Glympse is one of several different companies trying to develop better diagnostic tools for NASH. Genfit is developing a blood-based test, one that appears likely to become an increased focus for the company after the NASH drug went bust in Phase III earlier this year. Intercept has used a range of experimental metrics alongside traditional ones in their most recent trials.
Glympse’s platform involves injecting into patients tiny biosensors that are meant to “query” the body for disease. Basically, they measure the proteases, powerful cutting enzymes that are disregulated in inflammatory conditions and cancers. Investigators collect those sensors from urine to get a measurement. “It’s safe, repeatable, non-invasive,” Loew said.
The idea is that these sensors can detect patients who have NASH or are at risk of developing NASH better than needle biopsies that are used to detect liver scarring or the scans that are used to detect fatty buildup, both of which can be inaccurate. The accuracy of the needle biopsy, in particular, can depend on where in the liver you prick.

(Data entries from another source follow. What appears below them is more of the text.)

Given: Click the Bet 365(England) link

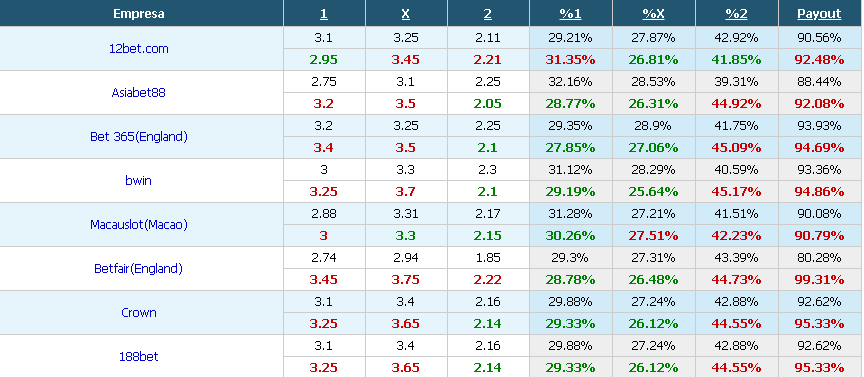Looking at the screenshot, I should [139, 137].
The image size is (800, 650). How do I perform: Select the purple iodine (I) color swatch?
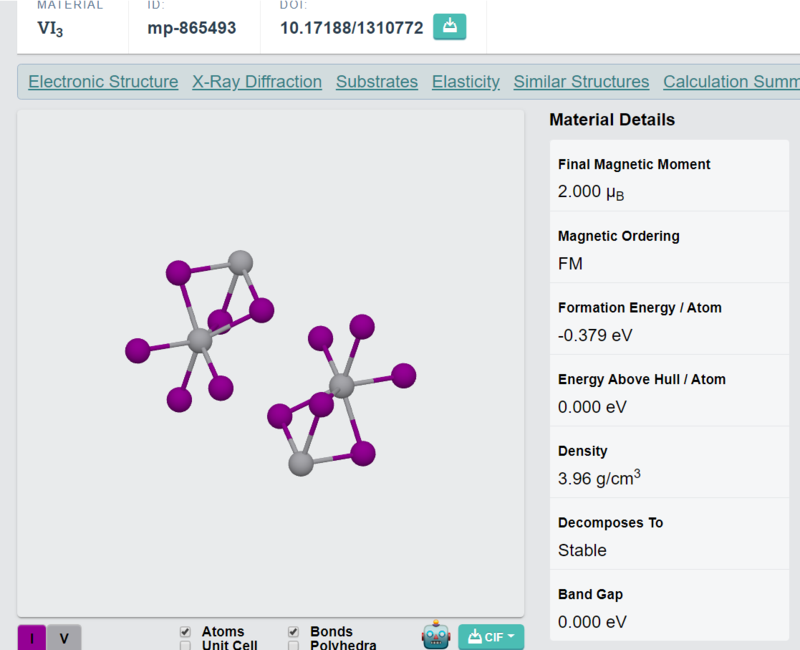click(x=32, y=638)
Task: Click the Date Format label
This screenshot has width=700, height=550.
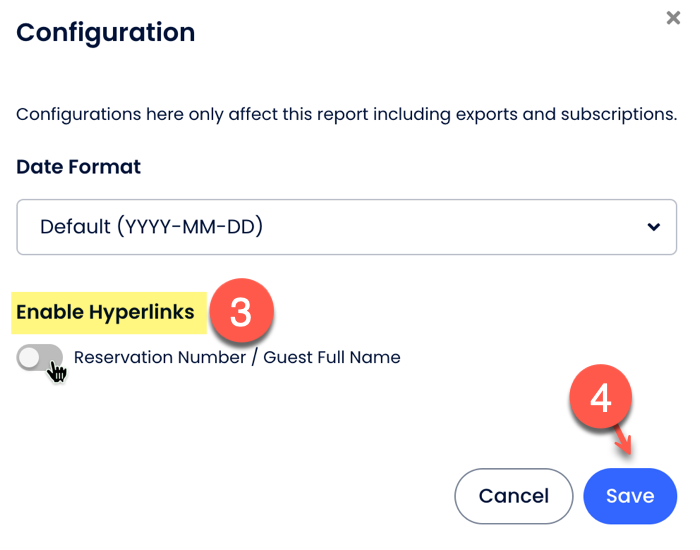Action: pos(78,167)
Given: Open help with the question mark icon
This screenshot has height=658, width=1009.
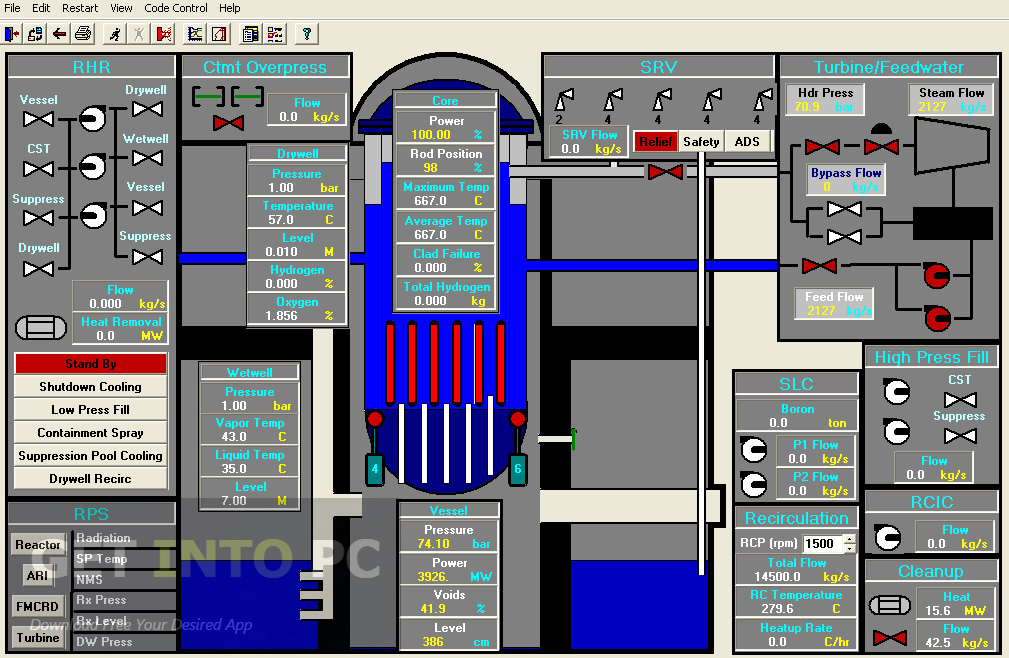Looking at the screenshot, I should pyautogui.click(x=305, y=34).
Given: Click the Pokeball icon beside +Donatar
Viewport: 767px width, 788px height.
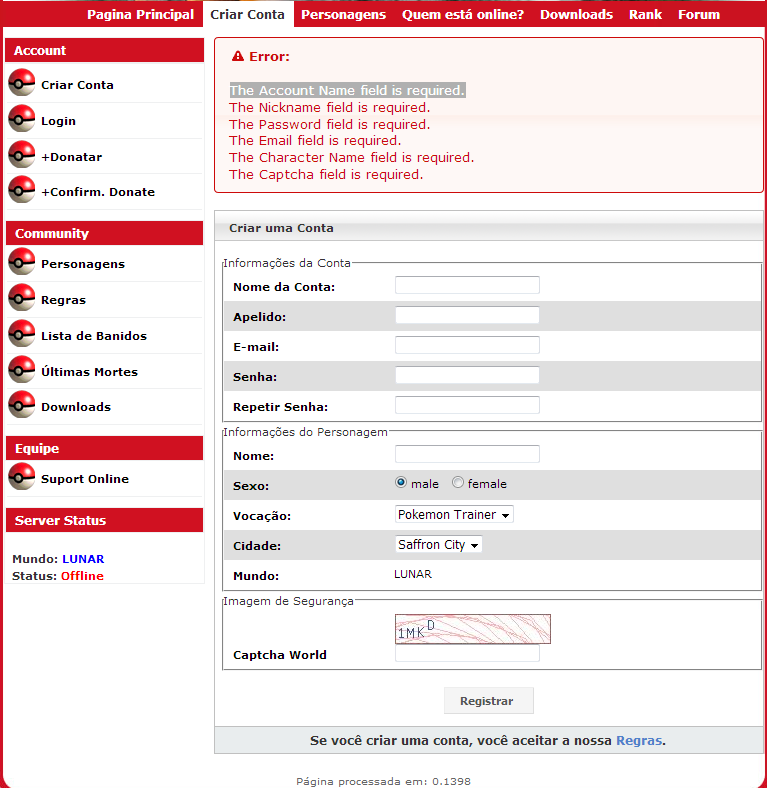Looking at the screenshot, I should tap(22, 155).
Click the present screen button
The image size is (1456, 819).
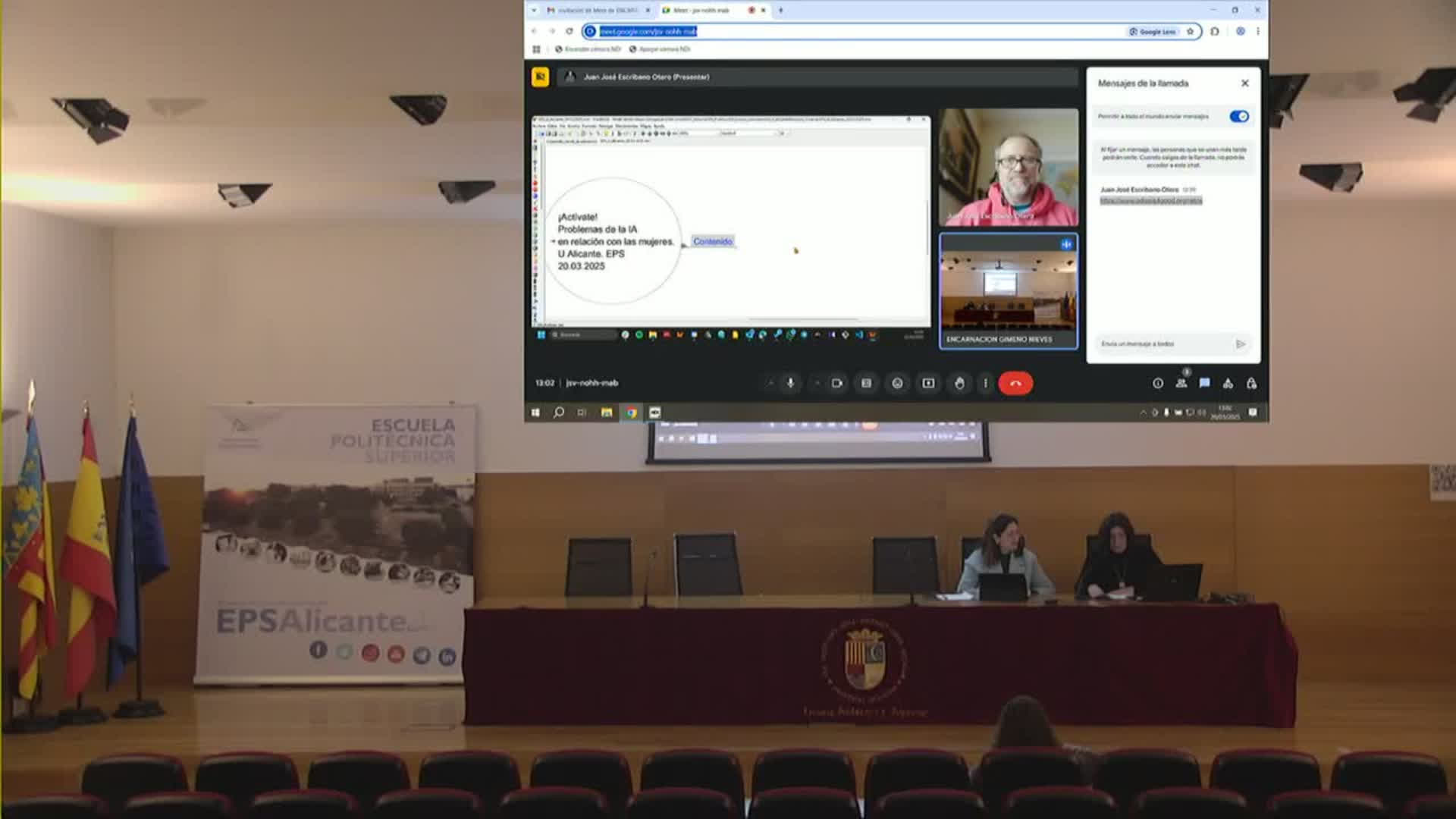point(928,383)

“The sample you take is very variable and how pathologists read the slides is also very variable,” Loew said. “So you’ve got this inherent variability.”
The sensors are also supposed to be able to predict and detect response to treatment. In the long term, Loew said, they could be used to test patients for NASH or NASH risk earlier than currently possible and figure out quickly whether or not a therapy works. In the shorter term, Glympse is working with Gilead to select patients for their clinical trials and quickly measure if the drug is working, allowing the California drugmaker to decide faster if further investment is worthwhile.
Meanwhile, Glympse is also developing biosensors for cancer and infectious disease. The infectious disease program remains under wraps — a Covid-19 test, maybe? — but the idea behind the cancer program is that it will allow clinicians and drug developers to know much quicker than currently possible whether a drug is having a biological effect, allowing a doctor to switch therapies or a company to focus resources elsewhere. Loew said it will be particularly important for immunotherapies, which often take longer to show their effects.